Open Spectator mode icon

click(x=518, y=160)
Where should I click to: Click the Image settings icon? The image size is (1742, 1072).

---*---

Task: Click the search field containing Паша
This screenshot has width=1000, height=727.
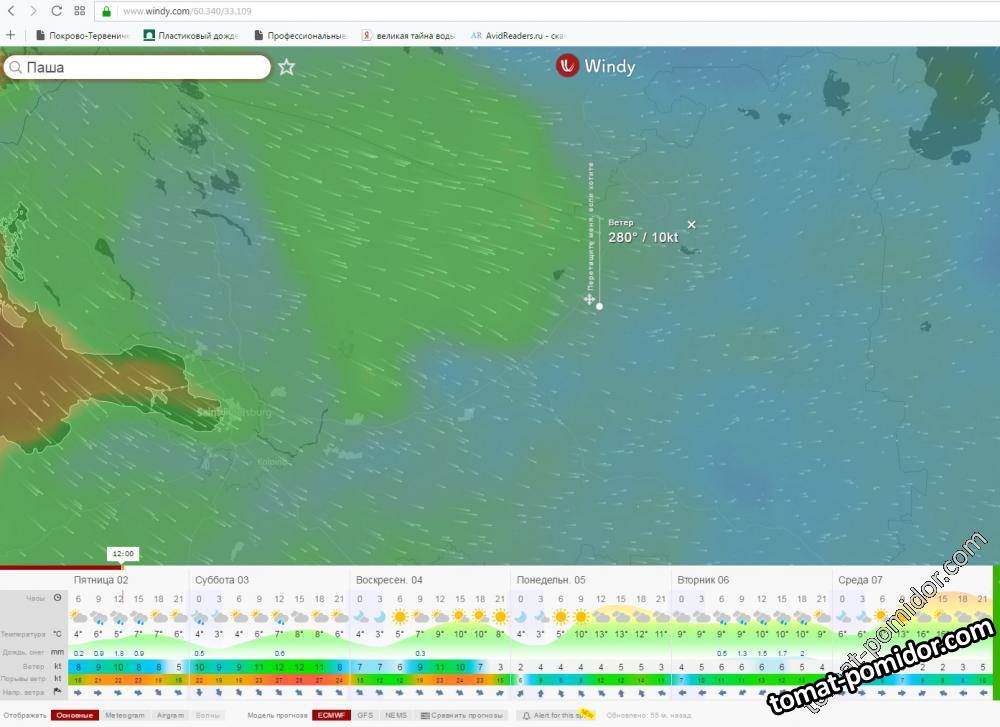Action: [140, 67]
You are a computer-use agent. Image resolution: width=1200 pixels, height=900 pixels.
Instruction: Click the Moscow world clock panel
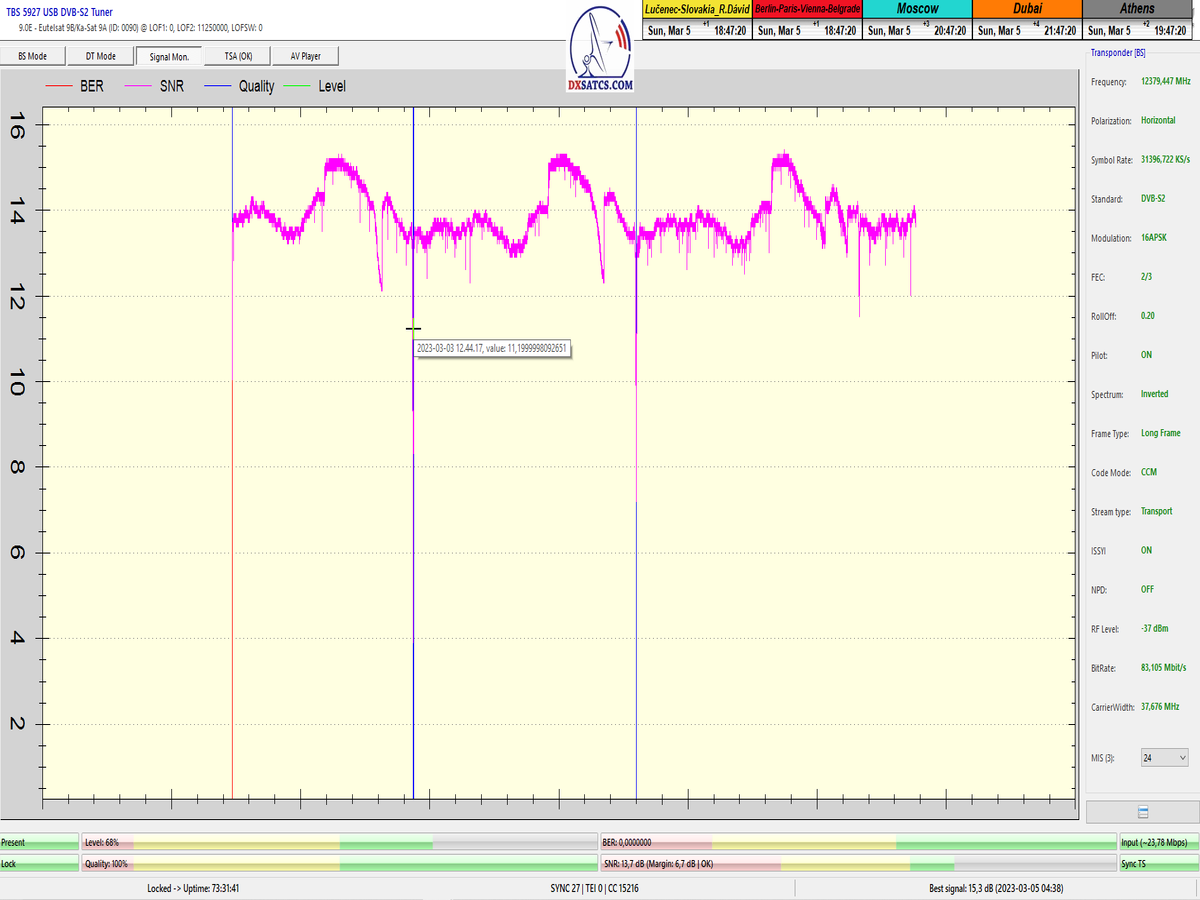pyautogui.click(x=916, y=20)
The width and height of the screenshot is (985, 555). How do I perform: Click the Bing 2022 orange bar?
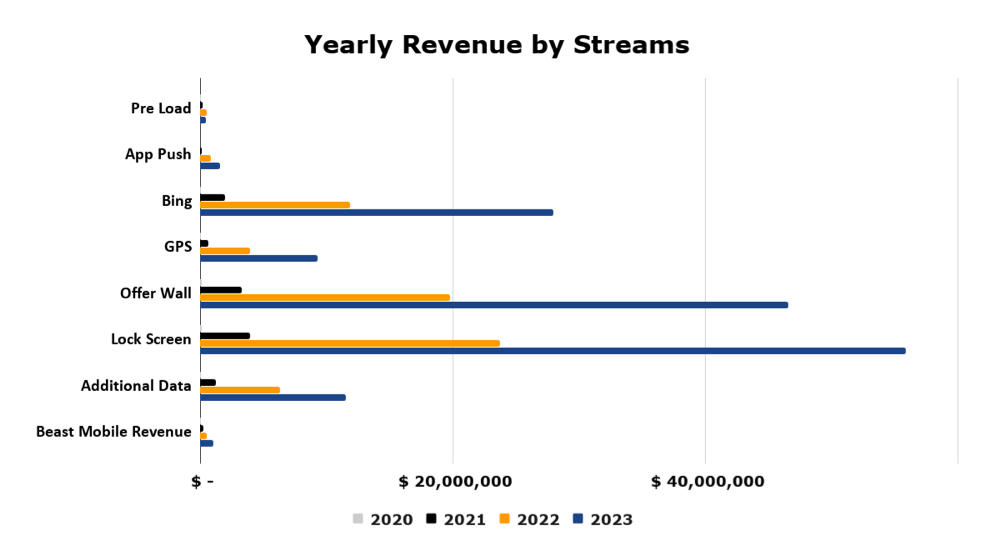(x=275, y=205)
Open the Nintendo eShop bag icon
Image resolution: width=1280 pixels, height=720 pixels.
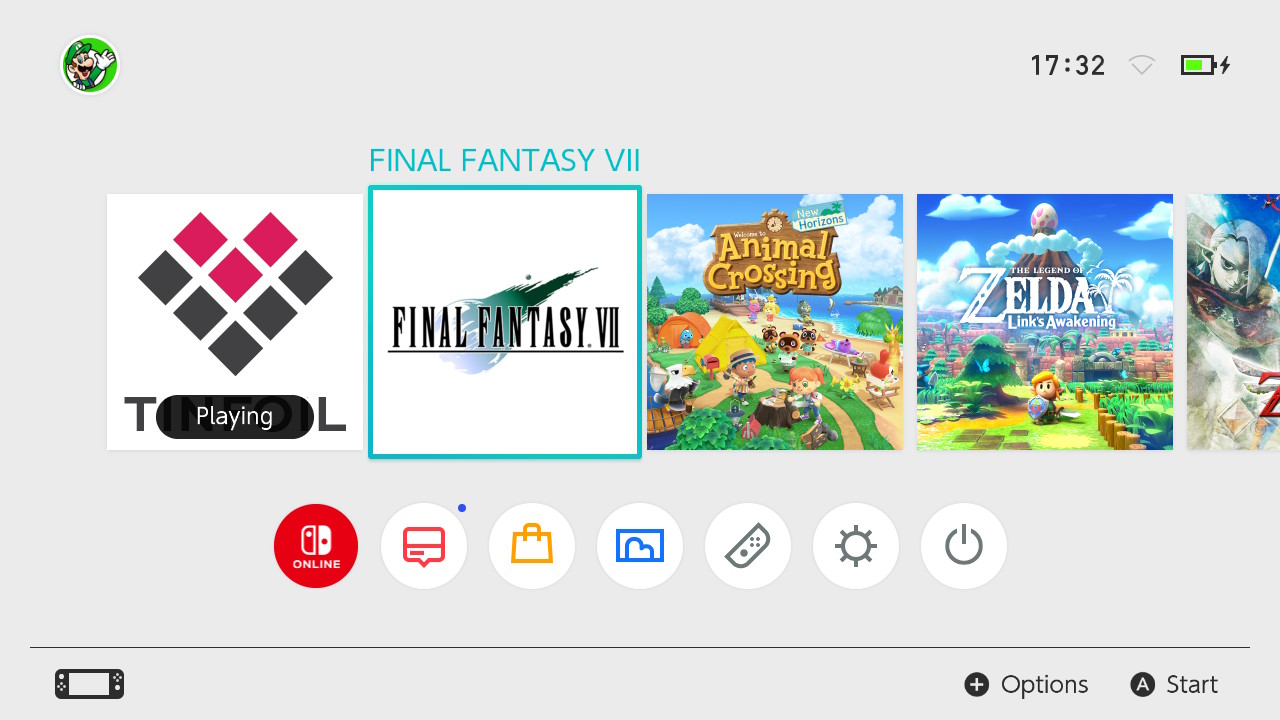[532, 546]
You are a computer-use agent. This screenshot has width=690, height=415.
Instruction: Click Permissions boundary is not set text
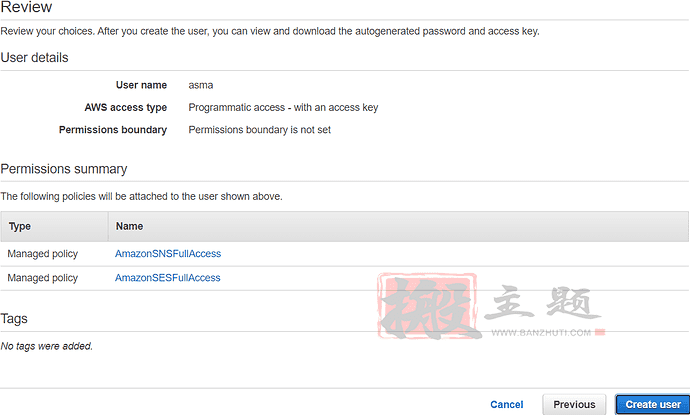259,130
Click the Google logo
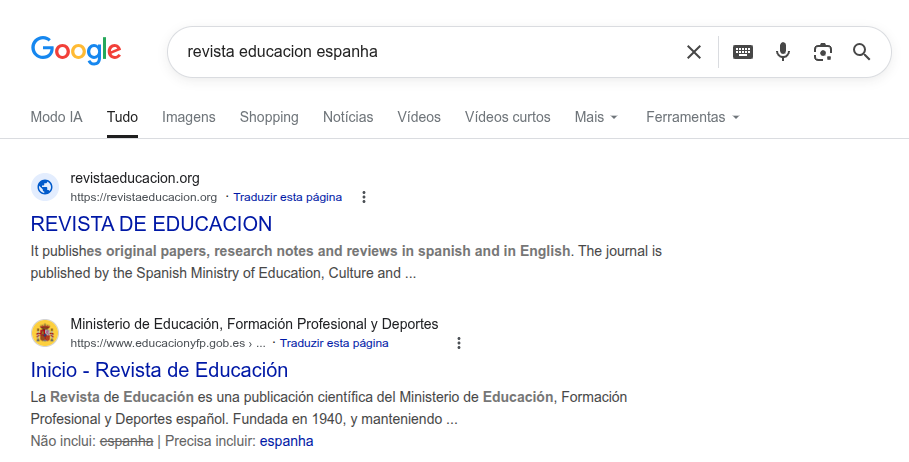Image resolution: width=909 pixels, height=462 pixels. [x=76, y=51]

---*---

:: Written problem ::
Copy the lines from the one containing "The width and" through the one containing "Image resolution: width=909", reproducing them exactly and leaving out the pictures.

:: Task answer ::
The width and height of the screenshot is (985, 555). How do I perform: Click the Bing 2022 orange bar?
(x=275, y=205)
Open the Nintendo eShop bag icon
Image resolution: width=1280 pixels, height=720 pixels.
[532, 546]
You are a computer-use agent. This screenshot has width=690, height=415.
Instruction: Click Permissions boundary is not set text
259,130
Click the Google logo
Image resolution: width=909 pixels, height=462 pixels. [x=76, y=51]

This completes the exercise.